- _RECORDS PROVIDED_:
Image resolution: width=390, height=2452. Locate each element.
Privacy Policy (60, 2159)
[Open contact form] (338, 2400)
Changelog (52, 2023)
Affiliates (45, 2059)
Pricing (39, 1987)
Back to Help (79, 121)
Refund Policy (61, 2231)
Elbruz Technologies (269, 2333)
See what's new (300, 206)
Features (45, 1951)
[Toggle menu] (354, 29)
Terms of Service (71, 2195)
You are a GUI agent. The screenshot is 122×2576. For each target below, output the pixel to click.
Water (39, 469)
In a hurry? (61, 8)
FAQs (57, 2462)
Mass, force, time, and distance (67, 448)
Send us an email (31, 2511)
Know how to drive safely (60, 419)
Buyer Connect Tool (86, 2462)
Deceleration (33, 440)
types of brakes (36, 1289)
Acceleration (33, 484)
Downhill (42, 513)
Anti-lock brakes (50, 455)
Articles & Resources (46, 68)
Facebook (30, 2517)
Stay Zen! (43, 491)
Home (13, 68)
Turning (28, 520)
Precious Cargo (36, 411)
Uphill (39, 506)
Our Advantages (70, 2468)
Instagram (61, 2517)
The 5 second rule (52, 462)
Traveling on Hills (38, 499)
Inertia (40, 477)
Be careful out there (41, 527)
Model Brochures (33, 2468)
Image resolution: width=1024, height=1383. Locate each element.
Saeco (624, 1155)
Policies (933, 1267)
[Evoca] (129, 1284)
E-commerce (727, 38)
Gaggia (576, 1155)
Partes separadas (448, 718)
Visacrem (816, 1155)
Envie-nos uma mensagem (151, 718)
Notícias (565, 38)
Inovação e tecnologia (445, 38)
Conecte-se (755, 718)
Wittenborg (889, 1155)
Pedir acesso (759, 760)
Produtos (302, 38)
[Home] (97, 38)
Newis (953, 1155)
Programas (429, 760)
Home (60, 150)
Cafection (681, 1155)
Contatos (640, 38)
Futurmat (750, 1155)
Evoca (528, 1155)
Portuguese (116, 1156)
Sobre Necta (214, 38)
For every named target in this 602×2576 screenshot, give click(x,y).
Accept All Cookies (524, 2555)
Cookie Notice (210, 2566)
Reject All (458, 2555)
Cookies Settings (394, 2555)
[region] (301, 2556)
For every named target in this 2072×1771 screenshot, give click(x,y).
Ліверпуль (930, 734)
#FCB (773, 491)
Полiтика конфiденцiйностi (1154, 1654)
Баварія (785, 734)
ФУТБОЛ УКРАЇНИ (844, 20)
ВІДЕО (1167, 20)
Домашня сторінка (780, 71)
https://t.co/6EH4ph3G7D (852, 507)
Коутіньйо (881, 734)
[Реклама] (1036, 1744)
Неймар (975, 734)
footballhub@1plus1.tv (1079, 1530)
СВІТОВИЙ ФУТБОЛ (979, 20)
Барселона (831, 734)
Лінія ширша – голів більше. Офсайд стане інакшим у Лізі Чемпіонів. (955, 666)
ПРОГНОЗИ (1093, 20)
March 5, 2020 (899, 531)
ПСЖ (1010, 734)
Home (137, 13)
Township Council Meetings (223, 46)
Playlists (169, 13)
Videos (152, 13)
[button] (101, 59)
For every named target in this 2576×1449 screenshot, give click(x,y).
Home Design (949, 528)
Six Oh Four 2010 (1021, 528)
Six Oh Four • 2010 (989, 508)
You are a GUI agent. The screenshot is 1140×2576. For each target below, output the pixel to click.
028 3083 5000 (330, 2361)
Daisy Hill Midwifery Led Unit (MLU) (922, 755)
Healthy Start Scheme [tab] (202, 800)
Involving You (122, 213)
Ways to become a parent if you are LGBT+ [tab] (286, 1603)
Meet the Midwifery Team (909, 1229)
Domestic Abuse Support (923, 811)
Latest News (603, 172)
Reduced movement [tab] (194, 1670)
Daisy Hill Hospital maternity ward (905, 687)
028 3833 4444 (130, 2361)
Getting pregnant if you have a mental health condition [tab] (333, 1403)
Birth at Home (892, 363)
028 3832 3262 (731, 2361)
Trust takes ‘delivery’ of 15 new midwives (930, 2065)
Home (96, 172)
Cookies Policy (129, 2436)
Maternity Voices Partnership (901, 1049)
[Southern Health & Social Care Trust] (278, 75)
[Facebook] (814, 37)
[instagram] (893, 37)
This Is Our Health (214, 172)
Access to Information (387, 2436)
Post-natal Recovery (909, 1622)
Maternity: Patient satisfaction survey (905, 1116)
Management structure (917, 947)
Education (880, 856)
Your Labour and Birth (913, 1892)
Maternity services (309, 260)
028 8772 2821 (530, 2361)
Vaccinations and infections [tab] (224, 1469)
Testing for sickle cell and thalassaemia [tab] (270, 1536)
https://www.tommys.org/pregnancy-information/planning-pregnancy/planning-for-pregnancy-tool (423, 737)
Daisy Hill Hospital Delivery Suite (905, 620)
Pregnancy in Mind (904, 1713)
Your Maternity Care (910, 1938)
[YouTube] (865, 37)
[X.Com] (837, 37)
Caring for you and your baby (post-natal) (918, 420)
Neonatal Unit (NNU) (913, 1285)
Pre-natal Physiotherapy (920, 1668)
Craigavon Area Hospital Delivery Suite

- _WORK REQUIRED_: Please give back exactly the lines of this listing beginning at the line with "Коутіньйо (881, 734)" and ending with the line with "Pregnancy in Mind (904, 1713)", both included, and nothing else.

- _ANSWER SPACE_:
Коутіньйо (881, 734)
[Реклама] (1036, 1744)
Неймар (975, 734)
footballhub@1plus1.tv (1079, 1530)
СВІТОВИЙ ФУТБОЛ (979, 20)
Барселона (831, 734)
Лінія ширша – голів більше. Офсайд стане інакшим у Лізі Чемпіонів. (955, 666)
ПРОГНОЗИ (1093, 20)
March 5, 2020 (899, 531)
ПСЖ (1010, 734)
Home (137, 13)
Township Council Meetings (223, 46)
Playlists (169, 13)
Videos (152, 13)
[button] (101, 59)
For every named target in this 2576×1449 screenshot, give click(x,y).
Home Design (949, 528)
Six Oh Four 2010 (1021, 528)
Six Oh Four • 2010 (989, 508)
You are a GUI agent. The screenshot is 1140×2576. For each target below, output the pixel to click.
028 3083 5000 (330, 2361)
Daisy Hill Midwifery Led Unit (MLU) (922, 755)
Healthy Start Scheme [tab] (202, 800)
Involving You (122, 213)
Ways to become a parent if you are LGBT+ [tab] (286, 1603)
Meet the Midwifery Team (909, 1229)
Domestic Abuse Support (923, 811)
Latest News (603, 172)
Reduced movement [tab] (194, 1670)
Daisy Hill Hospital maternity ward (905, 687)
028 3833 4444 (130, 2361)
Getting pregnant if you have a mental health condition [tab] (333, 1403)
Birth at Home (892, 363)
028 3832 3262 (731, 2361)
Trust takes ‘delivery’ of 15 new midwives (930, 2065)
Home (96, 172)
Cookies Policy (129, 2436)
Maternity Voices Partnership (901, 1049)
[Southern Health & Social Care Trust] (278, 75)
[Facebook] (814, 37)
[instagram] (893, 37)
This Is Our Health (214, 172)
Access to Information (387, 2436)
Post-natal Recovery (909, 1622)
Maternity: Patient satisfaction survey (905, 1116)
Management structure (917, 947)
Education (880, 856)
Your Labour and Birth (913, 1892)
Maternity services (309, 260)
028 8772 2821 (530, 2361)
Vaccinations and infections [tab] (224, 1469)
Testing for sickle cell and thalassaemia [tab] (270, 1536)
https://www.tommys.org/pregnancy-information/planning-pregnancy/planning-for-pregnancy-tool (423, 737)
Daisy Hill Hospital Delivery Suite (905, 620)
Pregnancy in Mind (904, 1713)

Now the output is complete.